What is the Sacral Luxation Repair procedure?
Sacroiliac luxations must be surgically repaired if there is mild to severe separation of the pelvic bone from the spine. If both left and right sacroiliac joints are separated or if your dog or cat has signs of sciatic nerve damage then sacral luxation repair is necessary. If the sciatic nerve function is damaged, surgery needs to be completed as quickly as possible to reduce pressure on the nerve. This helps to avoid permanent damage to the nerve. Dislocation of the sacroiliac joint is repaired using one or two screws or a pin. Usually surgery is performed with the aid of interventional radiography and one or two very small incisions; otherwise, a traditional open surgical approach (larger incision) and repair of the dislocation is performed.

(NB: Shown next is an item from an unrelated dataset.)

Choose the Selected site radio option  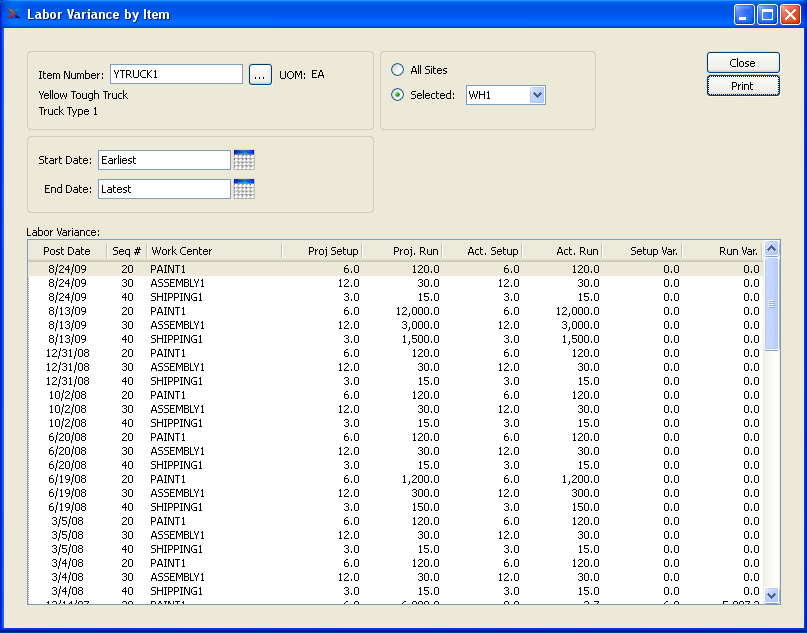(398, 95)
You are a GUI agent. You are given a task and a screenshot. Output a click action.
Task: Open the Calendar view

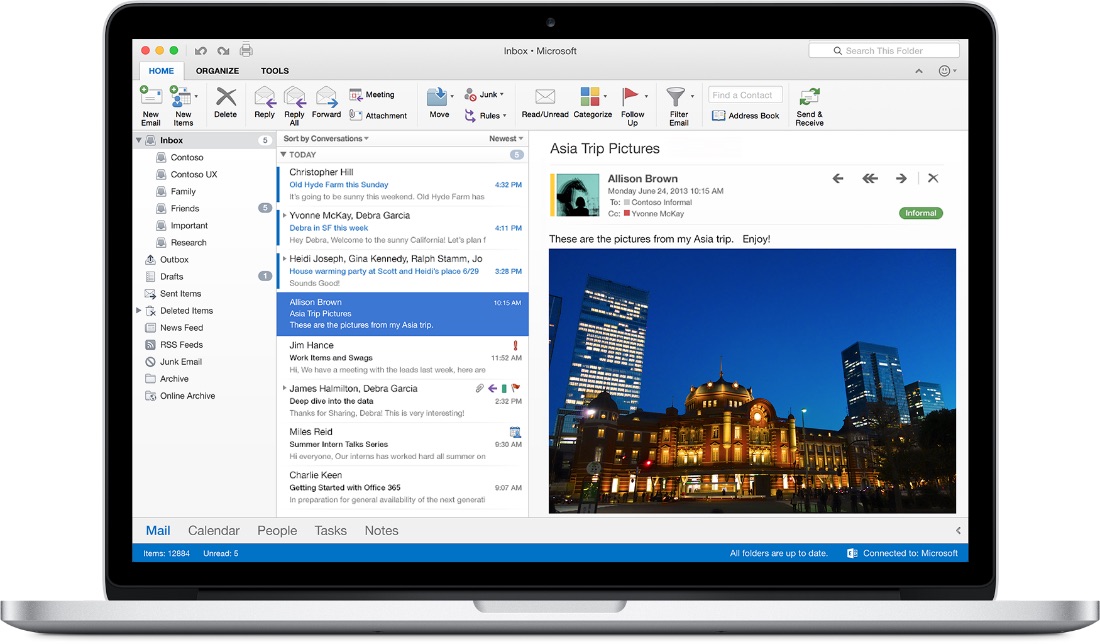(213, 530)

How long will my pet be in the hospital?
The PET will be kept for 1 night postoperatively.
What is the prognosis following surgery?
Prognosis for lumbar sacral luxation is very good as long as no nerve root damage has occurred.
What post-operative care is required after surgery?
Postoperative care usually involves strict confinement over 6 weeks, pain control, and rehabilitation.
What are the complications or risks associated with this surgery?
Risk of surgery involves potential damage to nerve roots by hardware.
Are any follow-up appointments required during the post-operative period?
Postoperative appointments involving a 10 day incisional recheck and follow-up radiographs at 30 and 60 days.